Génocide au Rwanda: Félicien Kabuga jugé à La Haye
Félicien Kabuga, "financier" présumé du génocide des Tutsi en 1994 au Rwanda, sera jugé à partir de jeudi pour génocide et crimes contre l'humanité devant un tribunal des Nations unies à La Haye.
Arrêté le 16 mai 2020 dans la banlieue de Paris après 25 ans de cavale, il est notamment accusé d'avoir participé à la création des milices hutu Interahamwe, principaux bras armés du génocide qui a fait plus de 800.000 morts selon l'ONU, essentiellement au sein de la minorité tutsi.
Son procès est très attendu au Rwanda, où M. Kabuga était un des hommes les plus riches en 1994. Il était alors président de la tristement célèbre Radio télévision libre des Mille collines (RTLM), qui a diffusé des appels au meurtre des Tutsi.
M. Kabuga est également soupçonné d'avoir contribué en 1993 à l'achat massif de machettes qui seront distribuées aux miliciens en avril 1994.
Il est accusé notamment de génocide, incitation directe et publique à commettre le génocide et des crimes contre l'humanité, dont persécution et extermination.

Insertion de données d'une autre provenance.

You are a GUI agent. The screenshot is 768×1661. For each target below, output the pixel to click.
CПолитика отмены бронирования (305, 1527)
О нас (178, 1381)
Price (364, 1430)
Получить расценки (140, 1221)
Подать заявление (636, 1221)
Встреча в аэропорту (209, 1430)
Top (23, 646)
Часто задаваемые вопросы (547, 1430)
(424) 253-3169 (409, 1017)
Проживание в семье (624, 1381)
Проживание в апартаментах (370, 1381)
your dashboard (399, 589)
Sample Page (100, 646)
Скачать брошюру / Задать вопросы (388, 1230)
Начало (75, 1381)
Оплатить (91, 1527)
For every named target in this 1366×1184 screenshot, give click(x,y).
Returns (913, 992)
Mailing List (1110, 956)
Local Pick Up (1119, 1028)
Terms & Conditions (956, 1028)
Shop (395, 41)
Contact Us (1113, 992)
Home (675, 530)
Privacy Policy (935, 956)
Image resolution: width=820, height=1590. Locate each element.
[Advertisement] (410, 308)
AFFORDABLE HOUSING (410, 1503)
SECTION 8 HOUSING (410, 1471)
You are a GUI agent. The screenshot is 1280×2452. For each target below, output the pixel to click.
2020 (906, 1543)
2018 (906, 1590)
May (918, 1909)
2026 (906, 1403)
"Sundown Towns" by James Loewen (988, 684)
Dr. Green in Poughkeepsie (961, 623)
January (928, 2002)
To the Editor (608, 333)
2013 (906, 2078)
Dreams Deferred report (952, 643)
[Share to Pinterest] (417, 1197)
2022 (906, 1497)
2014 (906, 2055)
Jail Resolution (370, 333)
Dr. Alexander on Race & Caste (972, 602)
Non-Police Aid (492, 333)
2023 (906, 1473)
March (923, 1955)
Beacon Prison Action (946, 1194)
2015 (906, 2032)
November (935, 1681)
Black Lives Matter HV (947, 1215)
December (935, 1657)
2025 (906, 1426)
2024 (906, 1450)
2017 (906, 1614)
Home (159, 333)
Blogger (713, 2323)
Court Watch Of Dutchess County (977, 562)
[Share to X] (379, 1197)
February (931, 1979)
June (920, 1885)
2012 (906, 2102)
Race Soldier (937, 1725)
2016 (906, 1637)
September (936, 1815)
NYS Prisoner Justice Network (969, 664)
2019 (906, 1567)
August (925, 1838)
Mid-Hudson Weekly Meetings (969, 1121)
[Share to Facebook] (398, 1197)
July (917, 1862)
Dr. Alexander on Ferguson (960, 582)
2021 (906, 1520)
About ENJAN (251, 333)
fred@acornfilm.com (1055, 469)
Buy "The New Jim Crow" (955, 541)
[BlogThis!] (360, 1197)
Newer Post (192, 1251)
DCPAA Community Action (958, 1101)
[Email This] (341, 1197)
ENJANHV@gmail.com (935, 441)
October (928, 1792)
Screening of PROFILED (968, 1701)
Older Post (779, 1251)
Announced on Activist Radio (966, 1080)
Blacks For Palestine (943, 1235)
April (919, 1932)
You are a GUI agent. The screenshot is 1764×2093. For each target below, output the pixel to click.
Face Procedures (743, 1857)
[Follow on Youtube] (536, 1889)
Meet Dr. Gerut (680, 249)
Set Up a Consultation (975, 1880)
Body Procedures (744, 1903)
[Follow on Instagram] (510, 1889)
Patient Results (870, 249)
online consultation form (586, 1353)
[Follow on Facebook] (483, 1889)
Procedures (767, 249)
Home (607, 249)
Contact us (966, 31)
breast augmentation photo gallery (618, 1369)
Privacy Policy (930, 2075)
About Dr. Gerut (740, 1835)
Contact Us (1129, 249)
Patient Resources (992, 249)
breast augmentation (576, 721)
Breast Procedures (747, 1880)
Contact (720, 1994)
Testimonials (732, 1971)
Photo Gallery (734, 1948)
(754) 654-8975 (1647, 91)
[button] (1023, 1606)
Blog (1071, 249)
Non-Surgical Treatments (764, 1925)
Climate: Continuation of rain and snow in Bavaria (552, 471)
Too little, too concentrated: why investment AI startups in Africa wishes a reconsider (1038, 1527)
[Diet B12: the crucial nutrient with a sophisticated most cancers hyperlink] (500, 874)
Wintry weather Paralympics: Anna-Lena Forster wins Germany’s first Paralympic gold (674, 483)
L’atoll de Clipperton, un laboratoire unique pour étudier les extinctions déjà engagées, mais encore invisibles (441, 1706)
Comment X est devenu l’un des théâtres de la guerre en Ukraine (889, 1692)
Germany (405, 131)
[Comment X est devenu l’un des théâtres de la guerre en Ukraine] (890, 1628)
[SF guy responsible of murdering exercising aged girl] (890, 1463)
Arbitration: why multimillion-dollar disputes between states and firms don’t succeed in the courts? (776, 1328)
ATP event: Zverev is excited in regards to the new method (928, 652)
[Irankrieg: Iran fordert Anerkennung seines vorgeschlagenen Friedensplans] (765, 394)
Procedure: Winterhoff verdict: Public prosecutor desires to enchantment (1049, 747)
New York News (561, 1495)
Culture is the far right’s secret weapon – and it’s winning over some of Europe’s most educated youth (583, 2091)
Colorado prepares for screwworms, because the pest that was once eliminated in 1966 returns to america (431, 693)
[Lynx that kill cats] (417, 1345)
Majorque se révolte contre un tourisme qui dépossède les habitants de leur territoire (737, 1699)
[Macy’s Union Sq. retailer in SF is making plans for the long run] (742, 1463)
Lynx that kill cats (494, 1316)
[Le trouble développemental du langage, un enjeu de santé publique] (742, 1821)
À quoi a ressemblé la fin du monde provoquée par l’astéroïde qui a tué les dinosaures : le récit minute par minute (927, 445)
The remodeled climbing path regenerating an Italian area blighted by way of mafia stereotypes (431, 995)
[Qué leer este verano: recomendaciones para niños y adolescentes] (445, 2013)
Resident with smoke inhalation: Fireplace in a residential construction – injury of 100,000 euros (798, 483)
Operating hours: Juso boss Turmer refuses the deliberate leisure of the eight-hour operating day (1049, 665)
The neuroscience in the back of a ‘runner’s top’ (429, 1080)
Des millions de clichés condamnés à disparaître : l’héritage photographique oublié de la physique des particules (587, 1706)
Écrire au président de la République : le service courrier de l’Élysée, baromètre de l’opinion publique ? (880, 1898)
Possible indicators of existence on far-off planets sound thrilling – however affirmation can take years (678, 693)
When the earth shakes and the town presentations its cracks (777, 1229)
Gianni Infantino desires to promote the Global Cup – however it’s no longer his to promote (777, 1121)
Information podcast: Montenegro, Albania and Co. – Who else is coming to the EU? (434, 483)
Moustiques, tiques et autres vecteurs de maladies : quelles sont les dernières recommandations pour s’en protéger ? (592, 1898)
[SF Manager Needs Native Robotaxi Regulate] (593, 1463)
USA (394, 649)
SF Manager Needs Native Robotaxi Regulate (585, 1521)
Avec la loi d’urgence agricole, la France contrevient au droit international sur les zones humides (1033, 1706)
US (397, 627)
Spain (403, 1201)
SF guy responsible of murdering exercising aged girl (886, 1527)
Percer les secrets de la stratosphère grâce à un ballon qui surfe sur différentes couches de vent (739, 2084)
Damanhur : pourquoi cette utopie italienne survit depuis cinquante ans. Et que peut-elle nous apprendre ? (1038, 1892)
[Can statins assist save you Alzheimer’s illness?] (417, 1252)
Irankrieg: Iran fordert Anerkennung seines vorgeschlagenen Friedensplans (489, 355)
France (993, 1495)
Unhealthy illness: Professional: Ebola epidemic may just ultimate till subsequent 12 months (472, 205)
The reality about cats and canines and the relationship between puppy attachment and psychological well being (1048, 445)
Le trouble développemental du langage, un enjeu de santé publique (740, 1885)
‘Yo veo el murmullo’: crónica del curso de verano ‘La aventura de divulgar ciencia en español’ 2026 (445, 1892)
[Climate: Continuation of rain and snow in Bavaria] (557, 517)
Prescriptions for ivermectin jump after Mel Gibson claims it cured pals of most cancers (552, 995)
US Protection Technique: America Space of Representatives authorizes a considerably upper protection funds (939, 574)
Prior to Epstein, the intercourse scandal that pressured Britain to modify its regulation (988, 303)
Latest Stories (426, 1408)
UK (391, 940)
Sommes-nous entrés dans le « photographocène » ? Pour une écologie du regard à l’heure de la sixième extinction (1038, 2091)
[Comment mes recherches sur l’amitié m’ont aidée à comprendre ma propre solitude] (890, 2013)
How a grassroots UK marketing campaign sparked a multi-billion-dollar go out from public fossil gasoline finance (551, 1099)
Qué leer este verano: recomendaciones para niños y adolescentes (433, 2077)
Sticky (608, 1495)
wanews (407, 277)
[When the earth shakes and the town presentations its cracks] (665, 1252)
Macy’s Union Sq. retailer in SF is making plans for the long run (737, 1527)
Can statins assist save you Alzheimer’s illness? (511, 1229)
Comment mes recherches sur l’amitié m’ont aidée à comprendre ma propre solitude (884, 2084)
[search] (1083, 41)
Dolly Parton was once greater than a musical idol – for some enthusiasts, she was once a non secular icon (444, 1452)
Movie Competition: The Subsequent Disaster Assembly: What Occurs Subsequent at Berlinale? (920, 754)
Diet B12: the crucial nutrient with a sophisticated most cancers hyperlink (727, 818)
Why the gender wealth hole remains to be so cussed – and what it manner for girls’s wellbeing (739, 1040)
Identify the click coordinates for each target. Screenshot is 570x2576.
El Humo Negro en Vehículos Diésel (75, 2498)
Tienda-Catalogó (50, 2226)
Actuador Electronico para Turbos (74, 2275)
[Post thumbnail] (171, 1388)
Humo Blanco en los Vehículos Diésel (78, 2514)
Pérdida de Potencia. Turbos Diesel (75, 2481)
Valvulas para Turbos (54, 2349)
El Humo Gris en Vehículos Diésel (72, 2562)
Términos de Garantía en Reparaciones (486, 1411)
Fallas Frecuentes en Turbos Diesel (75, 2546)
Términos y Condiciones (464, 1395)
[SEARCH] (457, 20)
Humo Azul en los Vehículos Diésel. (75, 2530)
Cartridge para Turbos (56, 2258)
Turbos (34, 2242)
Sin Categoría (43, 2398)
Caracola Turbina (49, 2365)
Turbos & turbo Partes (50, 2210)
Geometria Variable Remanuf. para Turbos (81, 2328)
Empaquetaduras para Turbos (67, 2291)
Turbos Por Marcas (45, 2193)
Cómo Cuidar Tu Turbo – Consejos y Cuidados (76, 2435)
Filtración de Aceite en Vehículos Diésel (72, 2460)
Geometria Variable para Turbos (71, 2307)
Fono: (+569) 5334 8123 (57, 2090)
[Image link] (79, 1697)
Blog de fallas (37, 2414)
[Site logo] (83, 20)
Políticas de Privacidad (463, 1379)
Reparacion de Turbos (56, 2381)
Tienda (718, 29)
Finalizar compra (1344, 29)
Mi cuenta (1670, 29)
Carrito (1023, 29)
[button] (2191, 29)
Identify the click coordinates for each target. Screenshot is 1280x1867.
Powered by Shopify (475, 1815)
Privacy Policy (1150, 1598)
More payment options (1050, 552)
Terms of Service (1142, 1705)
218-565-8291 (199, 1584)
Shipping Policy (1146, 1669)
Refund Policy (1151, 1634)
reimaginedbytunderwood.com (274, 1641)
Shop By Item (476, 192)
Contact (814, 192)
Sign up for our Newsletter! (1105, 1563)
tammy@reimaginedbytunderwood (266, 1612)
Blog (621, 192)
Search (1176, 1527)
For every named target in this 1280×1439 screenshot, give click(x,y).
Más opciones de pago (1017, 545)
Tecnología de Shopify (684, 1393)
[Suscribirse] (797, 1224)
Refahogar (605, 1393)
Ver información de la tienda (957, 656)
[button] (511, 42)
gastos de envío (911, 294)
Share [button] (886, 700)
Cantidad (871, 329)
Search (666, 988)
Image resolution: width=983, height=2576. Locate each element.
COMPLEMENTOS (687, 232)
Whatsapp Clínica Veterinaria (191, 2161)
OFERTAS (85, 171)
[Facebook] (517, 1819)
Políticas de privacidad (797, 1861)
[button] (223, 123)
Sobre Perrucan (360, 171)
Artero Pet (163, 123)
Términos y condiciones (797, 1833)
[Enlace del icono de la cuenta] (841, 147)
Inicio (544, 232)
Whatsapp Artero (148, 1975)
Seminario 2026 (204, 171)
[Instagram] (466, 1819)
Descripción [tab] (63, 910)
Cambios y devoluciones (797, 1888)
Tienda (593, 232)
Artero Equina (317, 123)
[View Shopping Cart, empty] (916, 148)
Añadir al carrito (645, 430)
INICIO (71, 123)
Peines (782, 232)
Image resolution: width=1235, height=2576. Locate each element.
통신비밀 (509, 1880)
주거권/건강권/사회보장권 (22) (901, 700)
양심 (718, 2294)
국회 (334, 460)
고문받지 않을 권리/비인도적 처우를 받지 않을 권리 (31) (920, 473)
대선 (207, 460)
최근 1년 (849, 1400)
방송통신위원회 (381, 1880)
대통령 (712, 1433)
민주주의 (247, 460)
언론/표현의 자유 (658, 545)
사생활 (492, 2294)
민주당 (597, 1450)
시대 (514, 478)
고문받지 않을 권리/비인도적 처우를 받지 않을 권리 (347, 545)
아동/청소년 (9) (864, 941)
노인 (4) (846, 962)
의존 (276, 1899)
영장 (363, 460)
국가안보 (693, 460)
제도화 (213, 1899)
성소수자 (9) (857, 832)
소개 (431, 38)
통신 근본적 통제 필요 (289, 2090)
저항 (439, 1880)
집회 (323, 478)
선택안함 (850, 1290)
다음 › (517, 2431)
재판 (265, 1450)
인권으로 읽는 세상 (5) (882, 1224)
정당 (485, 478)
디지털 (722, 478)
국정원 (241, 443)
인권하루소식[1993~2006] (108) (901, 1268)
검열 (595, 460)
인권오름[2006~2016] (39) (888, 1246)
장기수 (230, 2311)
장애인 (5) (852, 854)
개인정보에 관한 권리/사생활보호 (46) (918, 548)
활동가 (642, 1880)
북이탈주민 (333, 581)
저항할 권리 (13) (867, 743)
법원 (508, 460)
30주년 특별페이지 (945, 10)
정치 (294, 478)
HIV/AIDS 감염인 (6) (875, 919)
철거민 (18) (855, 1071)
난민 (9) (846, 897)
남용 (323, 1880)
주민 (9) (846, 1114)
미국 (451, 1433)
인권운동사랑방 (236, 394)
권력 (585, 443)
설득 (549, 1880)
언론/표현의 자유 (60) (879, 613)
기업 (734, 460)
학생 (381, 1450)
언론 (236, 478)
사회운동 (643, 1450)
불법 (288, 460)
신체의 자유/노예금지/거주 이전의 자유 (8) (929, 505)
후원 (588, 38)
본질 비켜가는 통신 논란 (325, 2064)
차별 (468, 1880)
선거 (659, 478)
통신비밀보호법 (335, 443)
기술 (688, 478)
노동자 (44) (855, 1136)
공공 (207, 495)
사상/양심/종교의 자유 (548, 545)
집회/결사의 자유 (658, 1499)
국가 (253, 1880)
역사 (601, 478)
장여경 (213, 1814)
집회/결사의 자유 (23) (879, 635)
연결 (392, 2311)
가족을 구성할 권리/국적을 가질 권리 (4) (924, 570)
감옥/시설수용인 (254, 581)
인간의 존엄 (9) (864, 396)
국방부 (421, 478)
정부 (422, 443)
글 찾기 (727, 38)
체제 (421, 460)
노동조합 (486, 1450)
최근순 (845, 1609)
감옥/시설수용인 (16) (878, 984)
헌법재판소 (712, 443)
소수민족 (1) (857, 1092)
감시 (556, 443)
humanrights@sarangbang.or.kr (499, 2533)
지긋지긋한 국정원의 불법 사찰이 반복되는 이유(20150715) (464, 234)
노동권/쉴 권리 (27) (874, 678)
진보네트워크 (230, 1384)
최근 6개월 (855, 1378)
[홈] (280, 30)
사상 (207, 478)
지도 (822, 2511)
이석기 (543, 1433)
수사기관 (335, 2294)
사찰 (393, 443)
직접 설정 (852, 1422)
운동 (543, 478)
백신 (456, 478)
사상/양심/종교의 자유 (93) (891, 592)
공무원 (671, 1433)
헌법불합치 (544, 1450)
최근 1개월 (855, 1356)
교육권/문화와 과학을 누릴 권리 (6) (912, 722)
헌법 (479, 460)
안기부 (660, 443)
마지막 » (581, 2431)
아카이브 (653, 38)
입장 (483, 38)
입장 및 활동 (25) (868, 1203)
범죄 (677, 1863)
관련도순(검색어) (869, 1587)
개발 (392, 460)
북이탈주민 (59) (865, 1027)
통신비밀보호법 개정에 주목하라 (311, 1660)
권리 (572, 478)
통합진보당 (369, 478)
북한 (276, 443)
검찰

Il a plaidé non coupable lors d'une première comparution en 2020.
Le procès s'ouvrira à 10H00 (08H00 GMT) avec les déclarations liminaires et seront suivies par la présentation des moyens de preuve à partir du 5 octobre, devant le Mécanisme international appelé à exercer les fonctions résiduelles des Tribunaux pénaux (le "Mécanisme"), chargé d'achever les travaux du Tribunal pénal international pour le Rwanda (TPIR).
- Accusé affaibli -
Lors d'une audience préliminaire en août, M. Kabuga était arrivé en chaise roulante et apparu affaibli.
Ses avocats avaient tenté de le faire échapper à un procès au vu de son état de santé. Sa présence au tribunal jeudi est incertaine, car les juges lui permettent d'assister aux audiences via une liaison vidéo.
Mais la chambre de première instance de la juridiction onusienne avait estimé à la mi-juin que l'état de Félicien Kabuga, âgé de 87 ans selon elle, n'était pas incompatible avec le procès.
La principale organisation de rescapés, Ibuka, accuse les avocats de M. Kabuga de vouloir retarder tout procès, vu l'âge de l'accusé.
S'il meurt avant de comparaitre en justice, il aura disparu sous le régime de la présomption d'innocence, et cela serait dévastateur pour la justice, a prévenu en août son président, Egide Nkuranga, dans un entretien à l'AFP.
L'accusé a besoin d'une prise en charge et une surveillance médicale permanente et intensive, et réside actuellement pour cela dans un hôpital pénitentiaire, selon le Mécanisme.
Différents experts ont participé à l'établissement du dossier pour le tribunal, qui démontre sans équivoque que Kabuga est dans un état vulnérable et fragile, a relevé le tribunal.
Mais il est dans l'intérêt de la justice d'ouvrir ce procès dans les meilleurs délais, ce qui signifie le faire à La Haye, souligne le Mécanisme. Le tribunal a une autre branche à Arusha, en Tanzanie, mais qui ne dispose pas de l'équipement médical nécessaire à l'accusé.
Kabuga est l'un des derniers des suspects les plus recherchés pour le génocide rwandais à être traduit en justice.
D'autres, comme Augustin Bizimana, l'un des principaux architectes du massacre, et Protais Mpiranya, ancien commandant du bataillon de la Garde présidentielle des forces armées rwandaises, sont morts et n'ont jamais affronté la justice internationale.